弱りきった花乃が見上げた時計は、授業終了のわずか1分前で――
「……ごめんなさい、わかりません」
「またか? しかたないな」
英秋は一見優しそうに見える微笑を浮かべ、その笑顔で他の生徒の浅薄な疑惑――特定の一人の負担の大きさに対する同情や懸念――を吹き飛ばした後、腕時計を見て必ずこう言った。
「じゃあ、関口はこのセンテンスを明日の授業までに残り全文訳してくること。宿題だ」
朗らかに宣言した英秋の声は教室に響いたのに、花乃がもらした小さなため息は、大音量で鳴り響いた授業終了のベルにかき消されてどこにも届かなかった。
(わたし)
(もしかして)
「ターゲットにされてるわよね、あなた」
肩を落とした状態で教材をまとめている花乃のもとにやってきた栞は、花乃自身が恐ろしくて出せずにいた結論をいとも簡単にはじき出した。
花乃は呆然と栞を見返し、震える声で尋ねた。
「……湯浅さんにも、そう、見えるの? わたしの気のせいじゃないの?」
「他の皆は気づいていないようだけど、わたくしの目はごまかせなくてよ。明らかに先生、時間をはかってあなたを指名してるじゃない。ほほ、何か恨みでも買うようなことしたんじゃなくて?」
花乃はただ首を振ることしかできない。「知らない……。そんなこと、してないよ」
「じゃあよほどあなたがおちこぼれてるから、何とかして成績を上げてやろうっていう先生のおやさしい愛のムチじゃないの? どっちにしろ、あなたには勿体ないわ。わたくし、いつ当てられてもいいように予習は完璧なのに、あなたのせいで1度も当てられたことがありませんのよ」
怒りの混じった栞の言葉を聞き流しながら、花乃はまとめた教科書の表紙を茫然と見つめた。
(センセイは、わざとわたしを当ててる?)
(やさしい心、じゃないとおもう)
(だって、言ったもん)
『それなりの覚悟はしてもらうことになるけどな』
『それくらいは君も予想していただろう? 俺が担当になった時から』
(アレは聞き間違いなんかじゃなかったんだ……)
英秋の柔らかな微笑みが、今は思い出すのも辛かった。
彼の心だけは、どうやっても読めない。どれほど優しい顔で微笑まれても、その裏に隠された本音は見えない。頭の中ではおそらく全く違うことを考えながら、少しのほつれも見せない完璧な教師を演じるという花乃の理解の範疇を越えた能力を持つ人間。
(わたし、もしかして……センセイにきらわれてる?)
その理由に全く見当がつかないことが、余計に花乃を塞ぎ込ませる原因だった。わけのわからないこわさが付きまとって、泣きたくなる。

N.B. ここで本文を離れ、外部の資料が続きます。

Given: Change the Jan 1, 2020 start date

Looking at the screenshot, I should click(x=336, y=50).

恋愛感情をもって人に好かれることに慣れていないのと同じように、明白な敵意をぶつけられることにも花乃は慣れていないのだった。少しでも花乃を貶めようとする相手がいれば、矢面に立つのはいつだって佳乃で(それも花乃の知らぬ間に相手を叩きのめしてしまうので、本人の知るに至る案件はごく僅かしかない)、佳乃がいたからこそ今の花乃の性格があるのかもしれない。だが今回は、受験で忙しい佳乃に頼るわけにはいかなかった。

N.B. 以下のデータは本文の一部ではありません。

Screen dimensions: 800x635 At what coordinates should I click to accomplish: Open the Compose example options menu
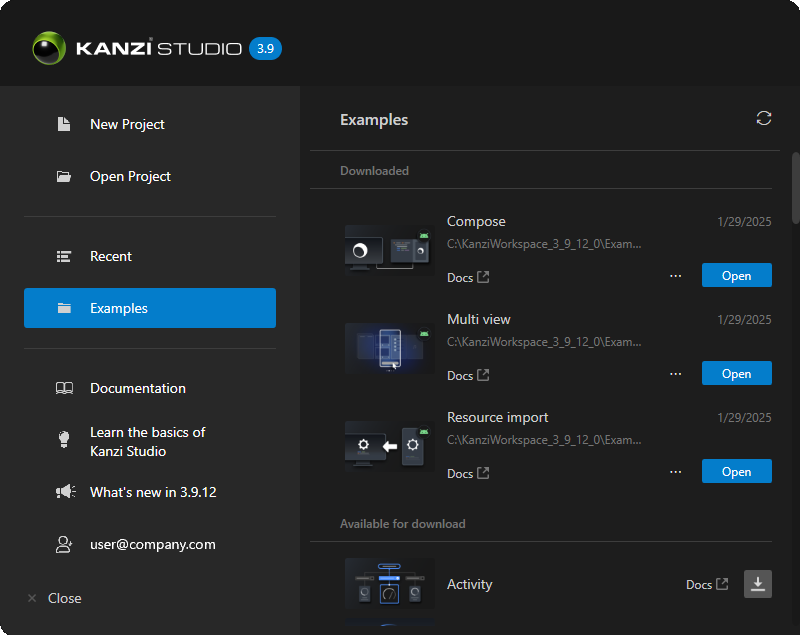(675, 275)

この受難を乗りきるために、英語を教えてもらうことはあっても、決して妹に心配をかけさせるようなことは口にすまいと、花乃は強く心に決めていた。
それ以降も花乃はとんでもない確率で難問に当たり続けた。
あまりの頻度に他の生徒たちが首をかしげそうになるその直前には、うまい具合に花乃は指名されなかった。そして皆がそのことを忘れた頃になって再び連続で当たる、というその繰り返し。

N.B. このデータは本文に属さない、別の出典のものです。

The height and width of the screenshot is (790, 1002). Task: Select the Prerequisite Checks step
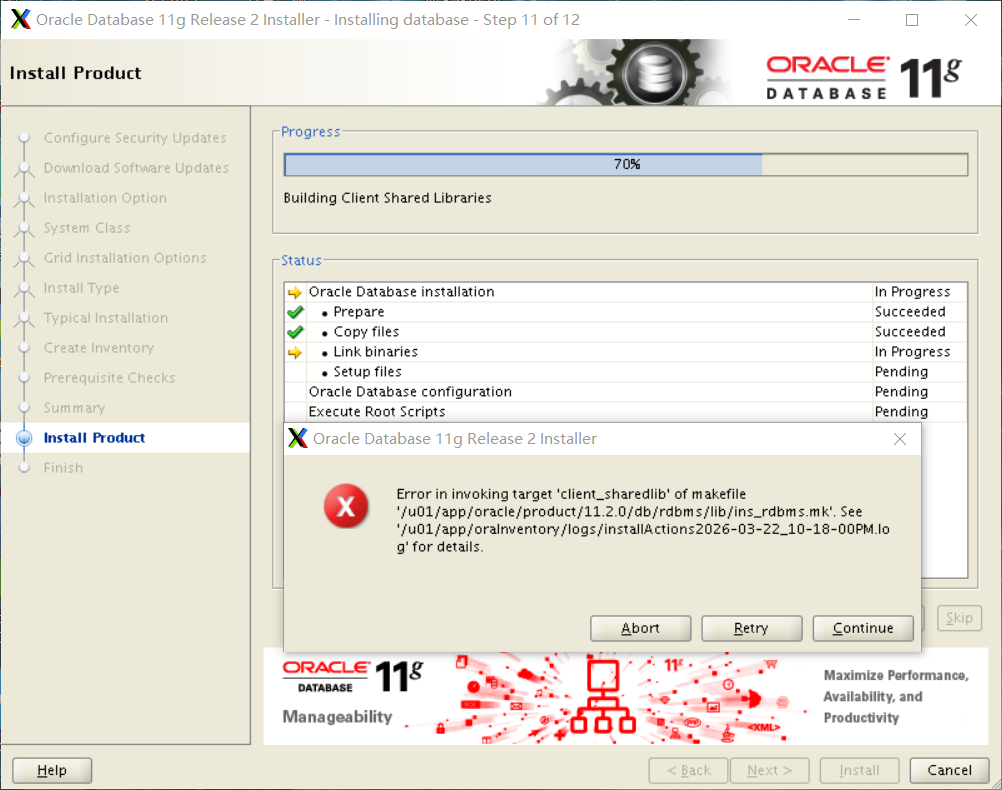click(109, 378)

それでも花乃は最初の決意を守りとおし、佳乃の力を借りつつピンチをしのぎながら誰にも弱音は吐かなかった。同時に英秋との接触も可能な限り避けて、英語の授業以外はなんとかして平安を保つことにも慣れて来ていた――
だが、決定的な悲劇は、花乃にとっては非常に苦労した期末テストのあとにやってきた。